#### What you need to do:
Transcribe all of the data exactly, leaving nothing out.

Saved data entries:
□ □ □ □ □
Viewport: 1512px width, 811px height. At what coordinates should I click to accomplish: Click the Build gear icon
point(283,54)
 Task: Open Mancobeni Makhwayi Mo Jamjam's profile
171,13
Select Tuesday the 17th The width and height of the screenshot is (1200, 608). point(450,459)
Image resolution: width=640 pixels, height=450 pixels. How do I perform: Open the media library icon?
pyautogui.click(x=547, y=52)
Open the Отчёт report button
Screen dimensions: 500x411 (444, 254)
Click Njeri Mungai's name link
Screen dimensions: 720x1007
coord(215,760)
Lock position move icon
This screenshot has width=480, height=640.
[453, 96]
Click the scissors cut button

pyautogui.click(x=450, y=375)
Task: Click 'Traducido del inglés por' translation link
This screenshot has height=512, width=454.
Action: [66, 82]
□ □ □ □ □
#### Reply to the exercise:
Viewport: 1512px width, 811px height. At what coordinates should I click to accomplish: Click the Build gear icon
point(283,54)
 Task: Open Mancobeni Makhwayi Mo Jamjam's profile
171,13
Select Tuesday the 17th The width and height of the screenshot is (1200, 608). point(450,459)
Image resolution: width=640 pixels, height=450 pixels. How do I perform: Open the media library icon?
pyautogui.click(x=547, y=52)
Open the Отчёт report button
Screen dimensions: 500x411 (444, 254)
Click Njeri Mungai's name link
Screen dimensions: 720x1007
coord(215,760)
Lock position move icon
This screenshot has width=480, height=640.
[453, 96]
Click the scissors cut button

pyautogui.click(x=450, y=375)
Task: Click 'Traducido del inglés por' translation link
This screenshot has height=512, width=454.
Action: [66, 82]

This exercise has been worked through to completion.